EarthCaches are there for us to learn and see, but many of them are off the beaten track, where not all can get to, this is an attempt to try and meet the need of others who are not as able as others.
This EarthCache takes you to Bloomsbury Gardens..
So what do the co-ordinates take you to? Well look down at the paving slabs. Oh, I hear you sighing, but many may not be able to physically get up to where this stone comes from, and remember caching is there for all of us. No doubt you will have already walked through London, where the majority of the pavements are now man made, either concrete or some other form, but what you have here are original paving stones. These are known as Haslingden Flags. Haslingden is up the Irwell valley in Rossendale, Lancashire which used to be the centre for quarrying of this type of rock, indeed did you know that you are walking on the same material that they have in Trafalgar Square? So lets get down to the geology.
What is Haslingden Flag?
Flagstone is a type of sedimentary rock, relatively easy to split or quarry in slabs, and hence ideal for paving. It is also used for making fences and roofing. There are Upper and Lower Haslingden Flagstones and the name is given to layers of the stone that appear throughout the area (not only in Haslingden) although the most spectacular examples are in the Rossendale valley. It was quarried and mined in Rossendale.
When was it laid down?
The rocks that lie underneath the valleys and hills of Rossendale were formed millions of years ago at a time when the whole of what is now the North of England was covered by huge river deltas and lagoons. Sediments, mainly sands, silts and muds, were eroded from hills in an area that now includes Scandinavia and Greenland and were swept into vast river deltas and lagoons in a central basin in a position now occupied by the Pennines. The sediment settled to the bottom as the water slowed down in the deltas and lagoons. The nearest equivalent sediments of today are forming in huge river deltas such as the Mississippi delta. This sediment built up until it was hundreds of metres thick and was gradually compacted and cemented into the “sedimentary” rocks we know today. To geologists they form part of the Millstone Grit series. The overall thickness of sediments indicate infilling of a tremendous basin, yet features in the rocks, such as ripples like those on a beach, show shallow water conditions, so sediment infill must have kept pace with large-scale subsidence.

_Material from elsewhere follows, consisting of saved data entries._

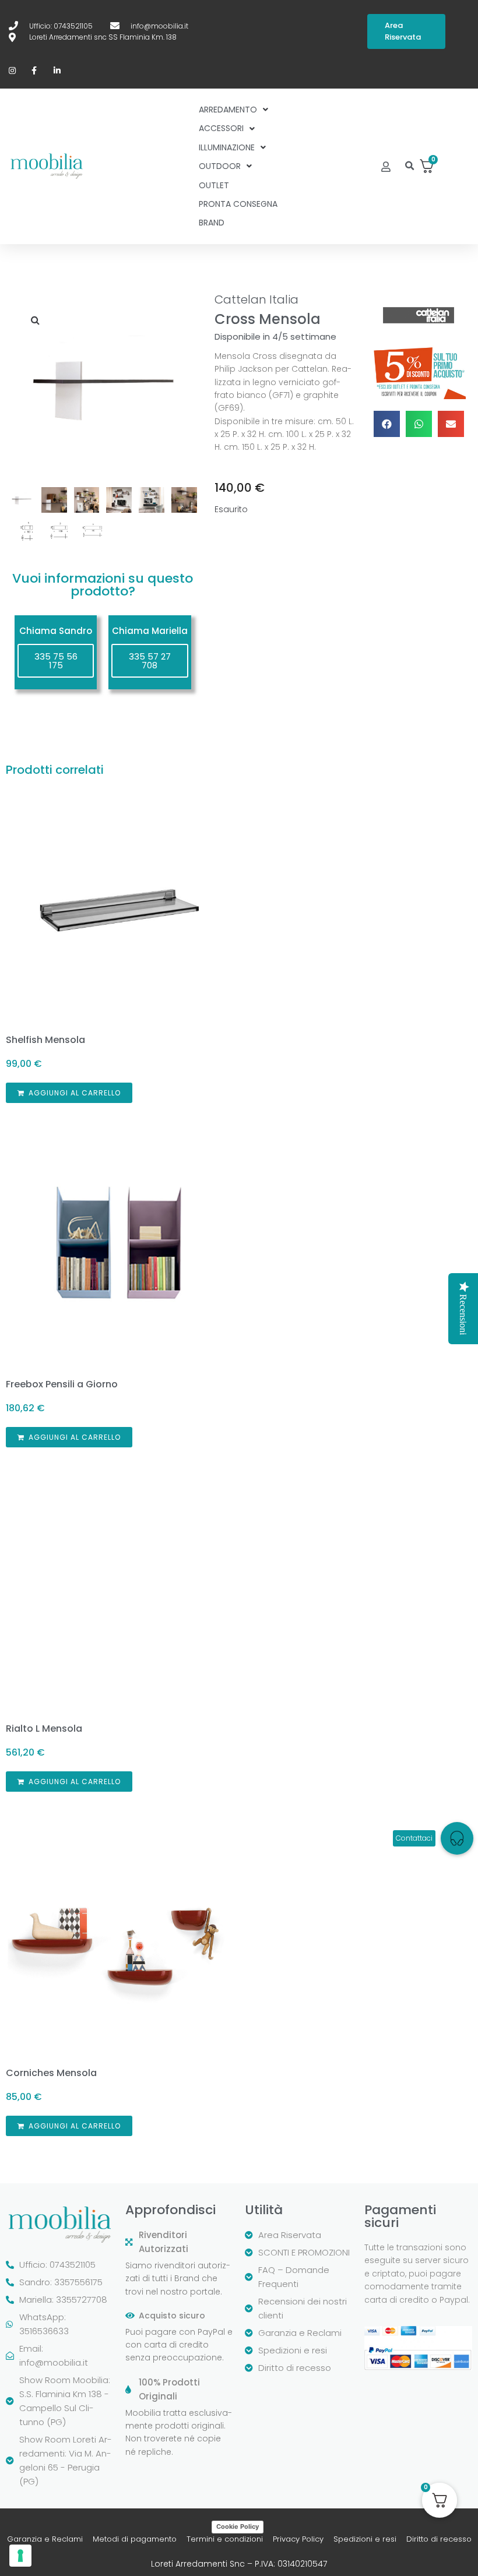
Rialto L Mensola (44, 1728)
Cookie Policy (237, 2526)
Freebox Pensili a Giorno (62, 1384)
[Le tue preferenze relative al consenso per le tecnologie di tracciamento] (20, 2556)
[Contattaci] (457, 1838)
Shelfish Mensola (45, 1039)
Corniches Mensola (51, 2073)
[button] (409, 166)
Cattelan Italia (256, 299)
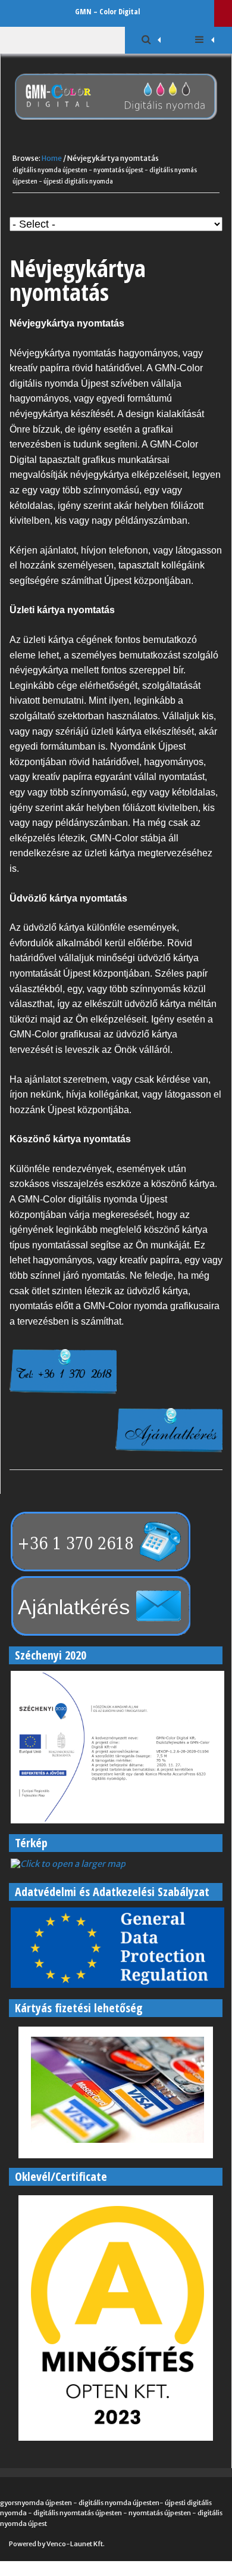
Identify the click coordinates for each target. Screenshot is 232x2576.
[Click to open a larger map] (67, 1864)
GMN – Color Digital (107, 11)
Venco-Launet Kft (74, 2544)
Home (52, 158)
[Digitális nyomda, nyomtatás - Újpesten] (116, 128)
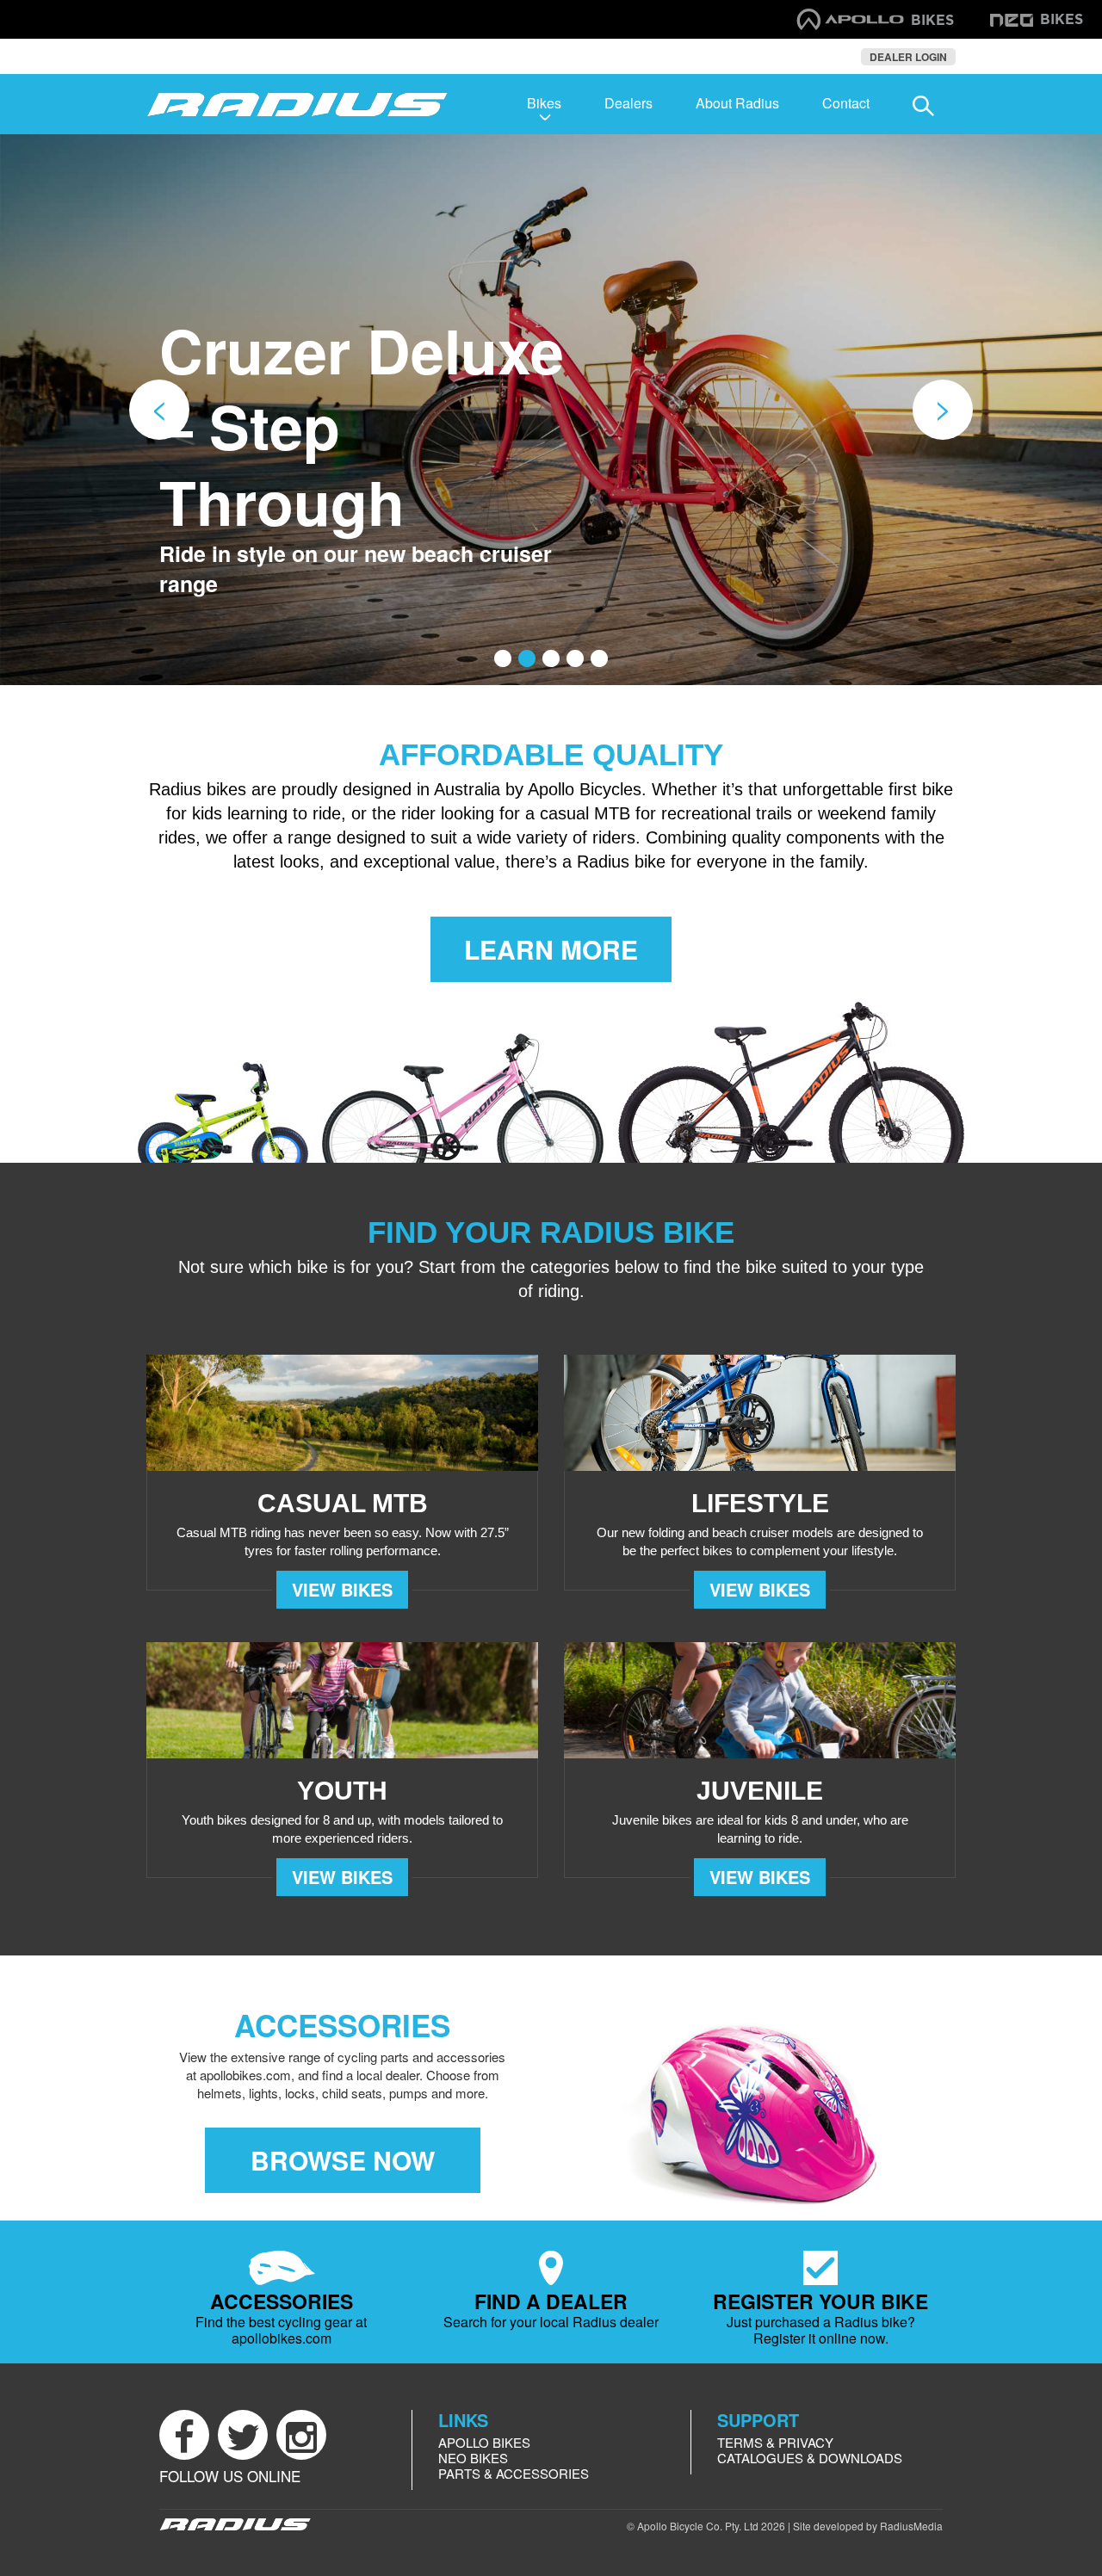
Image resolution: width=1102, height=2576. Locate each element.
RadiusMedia (911, 2525)
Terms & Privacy (775, 2442)
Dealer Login (908, 57)
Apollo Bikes (484, 2442)
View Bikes (342, 1589)
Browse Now (343, 2159)
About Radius (737, 103)
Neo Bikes (473, 2458)
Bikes (544, 103)
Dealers (628, 103)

Whilst the general process that gave rise to sedimentary rocks was the same over the whole of the Pennines, conditions would vary from place to place giving rise to local variations in the type and sequence of rocks. Peculiar conditions in what was to become Rossendale gave rise to deep beds of hard sandstones, known geologically as Haslingden Flag. This stone has a hardness and silica content equivalent to granite and was the principal reason for the growth of quarrying in Rossendale. Haslingden Flag is of particular interest to geologists. Detailed geological mapping shows the shapes of the Millstone Grit deltas. The two most common types are found throughout the Pennines, but a third type is recognised only in the Haslingden Flags in Rossendale. This is an elongate delta: the nearest modern equivalent is the Mississippi / Everglades ‘Birds Foot’ type delta.
Why is this area special?
Now, I want you to look at each of the paving slabs, some of them are smooth, some are not, one has ripple marks Not like raspberry ripple ice cream, but like you find on a beach. When you have found this paving slab (it is a bit cracked), you are standing near or on an ancient marine bedform. Wow, marks from the Carboniferous area 
.
Ripple Marks
Ripple marks are sedimentary structures, and indicate agitation by water (current or waves) or wind. This being geology there are different types of ripples.
Straight ripples generate cross-laminae that all dip in the same direction, and lay in the same plane. These forms of ripples are constructed by unidirectional flow of the current.
Sinuous ripples generate cross-laminae that are curvy. They show a pattern of curving up and down as shown in picture. Sinuous ripples produce trough cross lamination. All laminae formed under this type of ripple dip at an angle to the flow as well as downstream. These are also formed by unidirectional flow of current.
Catenary ripples generate cross-laminae that are curvy but have a unidirectional swoop. They show a pattern similar to what a repeated "W" would look like. Like the sinuous ripples, this form of ripple is created by unidirectional flow with the dip at an angle to the flow as well as downstream.
Linguoid ripples have lee slope surfaces that are curved generating a laminae similar to caternary and sinuous ripples. Linguoid ripples generate an angle to the flow as well as downstream. Linguoid ripples have a random shape rather than a "W" shape, as described in the catenary description.
This being an earthcache, in order to log it, I ask that you answer some questions. Please send them to me, and do not include them in your log. You can send them to me by using the message facility or email, both of which can be found by looking at my profile.
1. Generally what colour is the Haslingden flag?
2. Find the ripple marked stone, what type are the ripples?
3. Look around the area of the earthcache, can you see any other type of ripple formation, if so what type?
4. Why was Haslingden flag used here?